Coordenadora do projeto, Elizabeth Turtle destacou, em comunicado, que esta fase marca o início da montagem do sistema de voo da espaçonave. Segundo ela, ver anos de planejamento se transformarem em um veículo real é um dos momentos mais importantes da missão.
Com tamanho semelhante ao de um carro, o Dragonfly funcionará como um grande drone científico, equipado com múltiplos rotores. Ele foi projetado para voar na atmosfera de Titã, pousar em diferentes regiões e coletar dados diretamente da superfície. Diferente do helicóptero Ingenuity, que operou em Marte entre 2021 e 2024 usando energia solar, o Dragonfly terá alimentação por sistema nuclear, permitindo operação prolongada em ambientes de baixa luminosidade.
O projeto Dragonfly tem custo estimado em US$ 3,35 bilhões, valor muito superior aos cerca de US$ 85 milhões gastos no Ingenuity, que era apenas um demonstrador tecnológico. Nos próximos anos, engenheiros seguirão com testes do módulo eletrônico da espaçonave, considerado o “cérebro” do sistema, responsável por navegação, orientação e processamento de dados.

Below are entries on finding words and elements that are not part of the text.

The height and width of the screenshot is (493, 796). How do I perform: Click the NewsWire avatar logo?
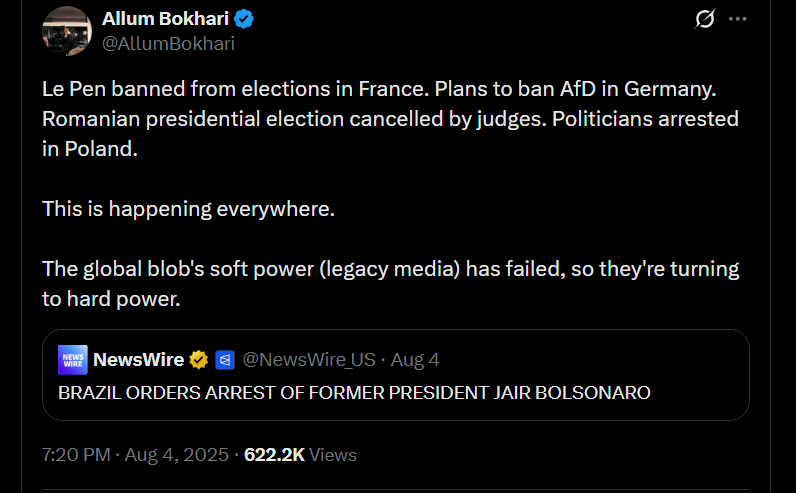[73, 359]
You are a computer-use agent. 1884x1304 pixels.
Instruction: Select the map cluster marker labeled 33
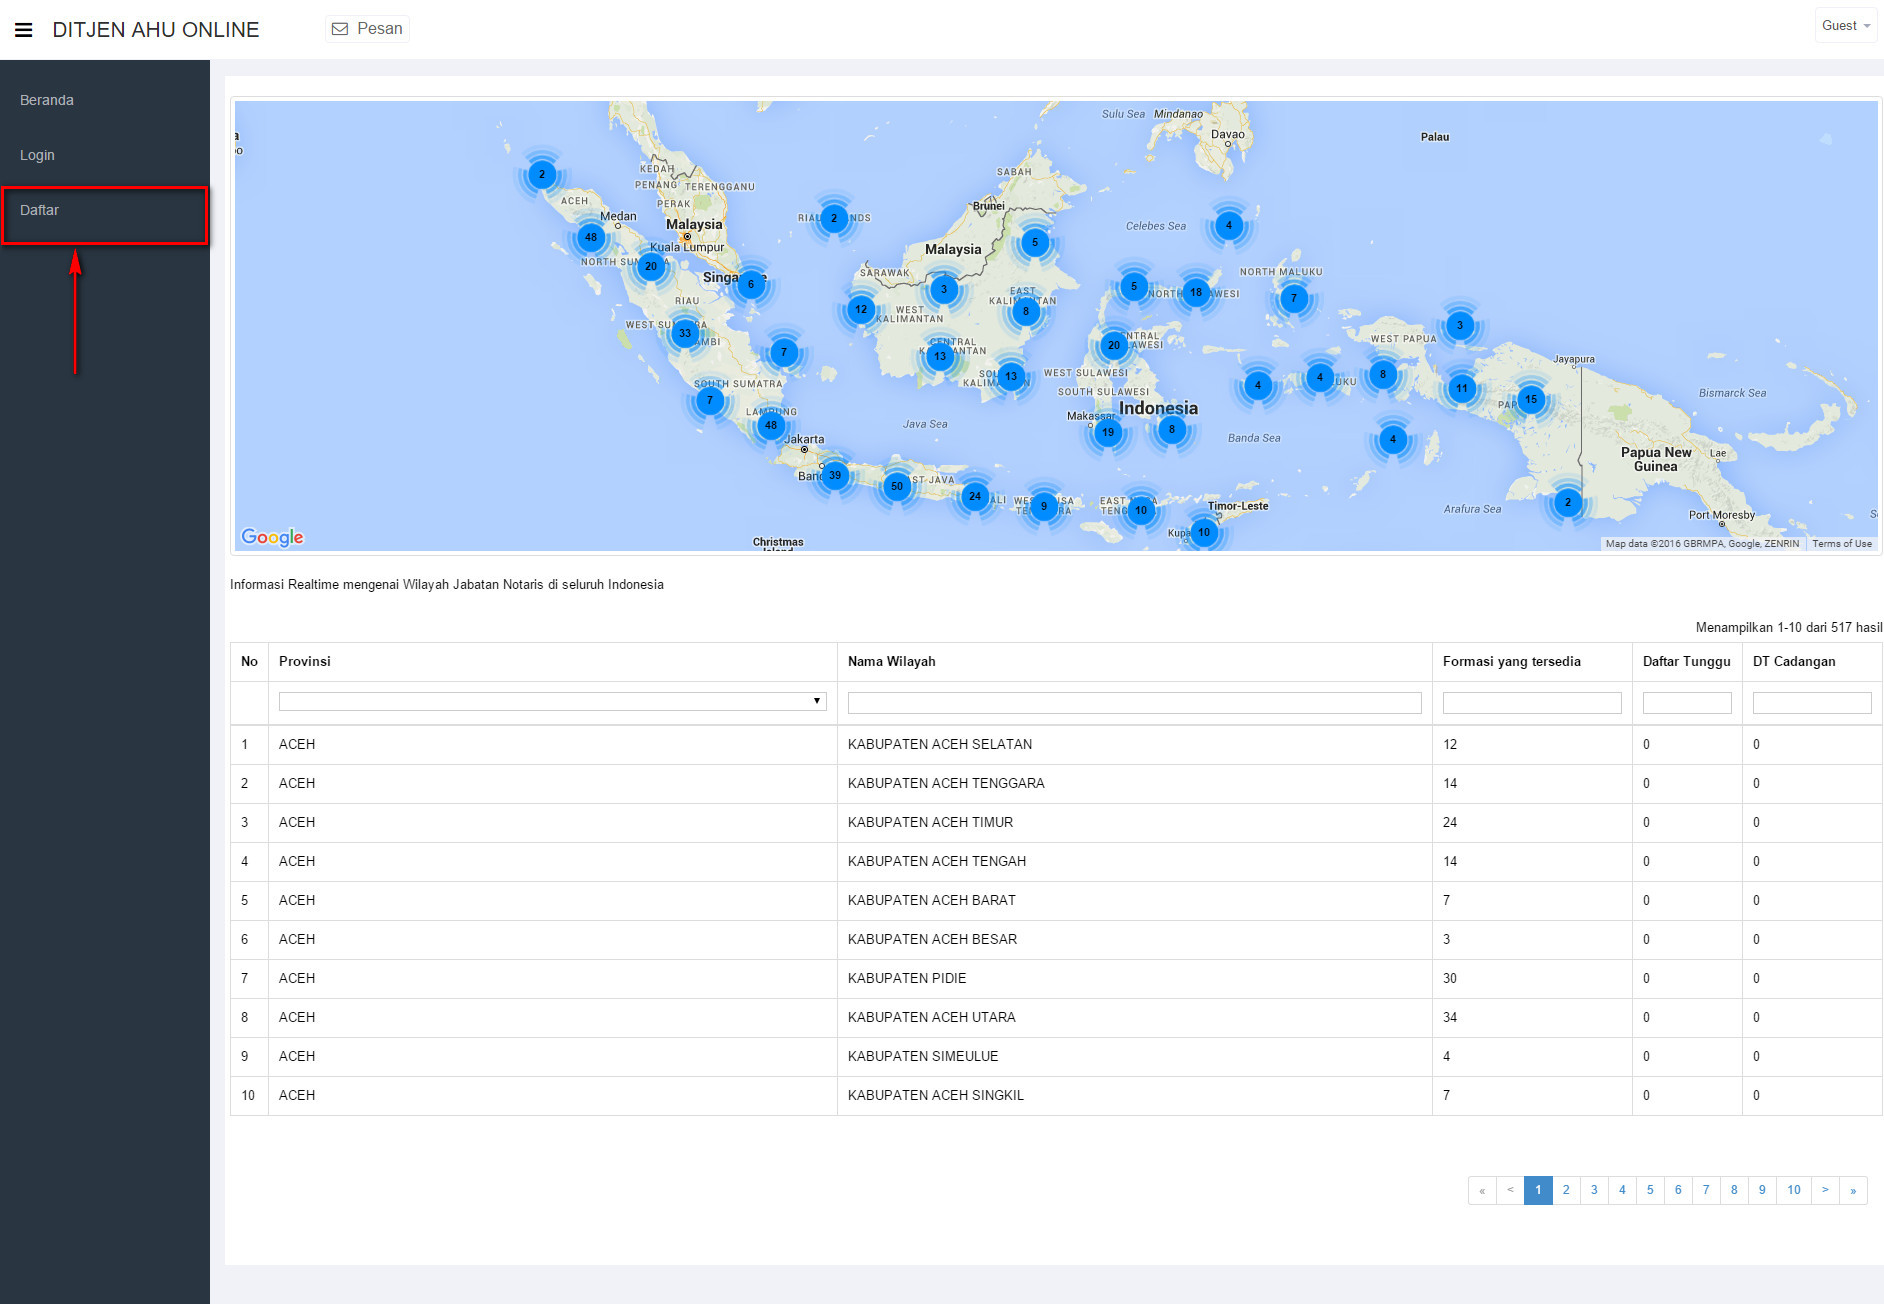[x=684, y=333]
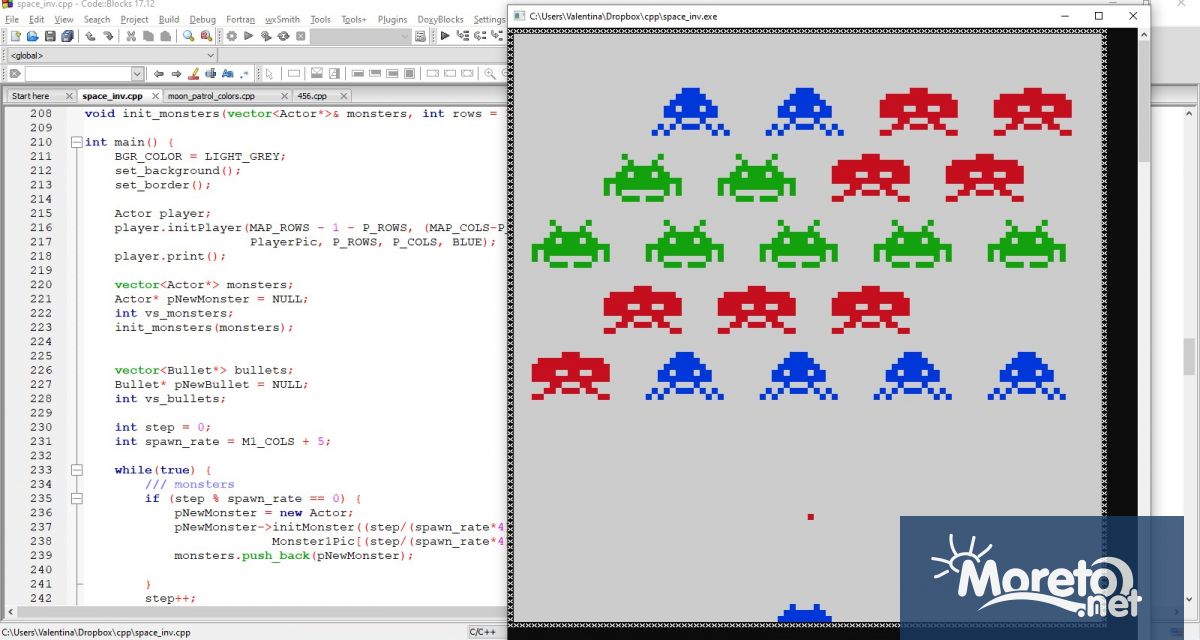Click the Build gear icon
Image resolution: width=1200 pixels, height=640 pixels.
(232, 36)
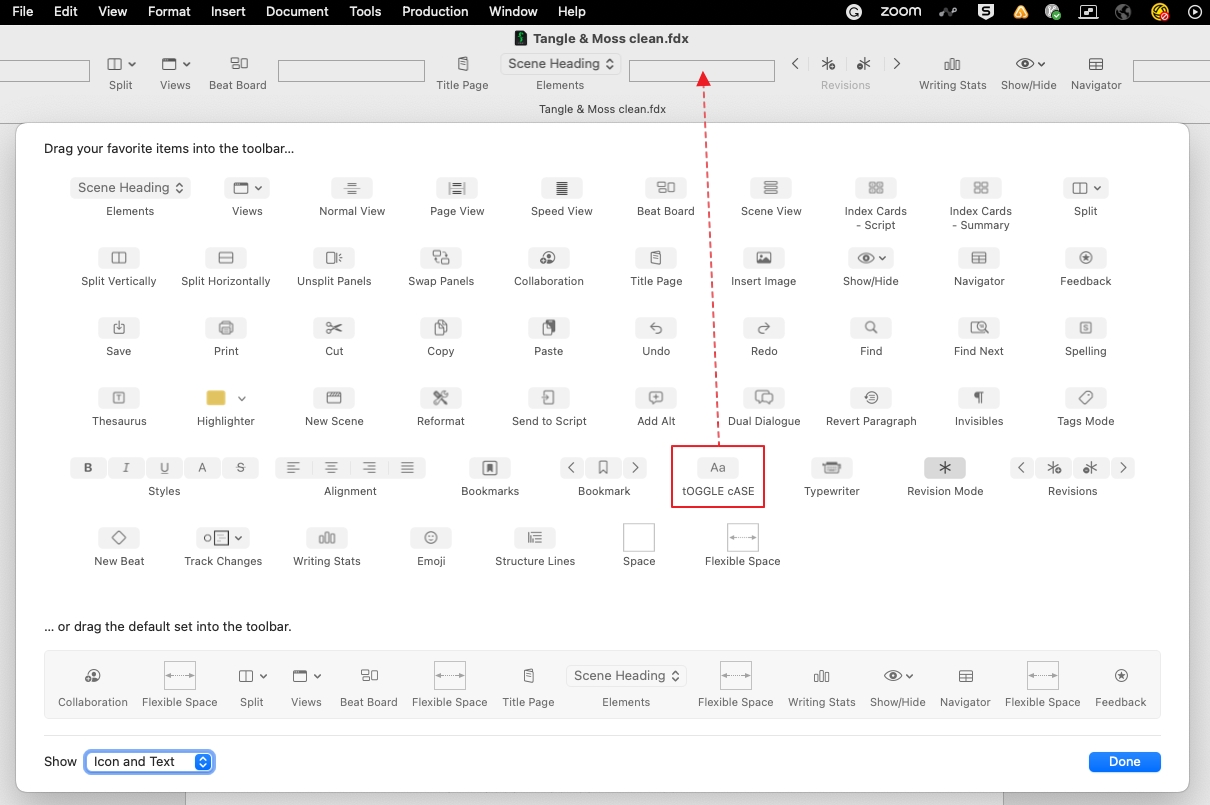Toggle Bold in the Styles group
The image size is (1210, 805).
coord(88,468)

A missão pretende estudar a química, a geologia e a atmosfera de Titã, considerado pelos cientistas um ambiente com potencial para desvendar processos químicos semelhantes aos da Terra primitiva. Até então, apenas a sonda Huygens, da Agência Espacial Europeia, havia pousado em Titã em 2005. O Dragonfly deverá ser lançado do Centro Espacial Kennedy, a bordo de um foguete Falcon Heavy da SpaceX, após nova rodada de avaliações técnicas a partir de 2027.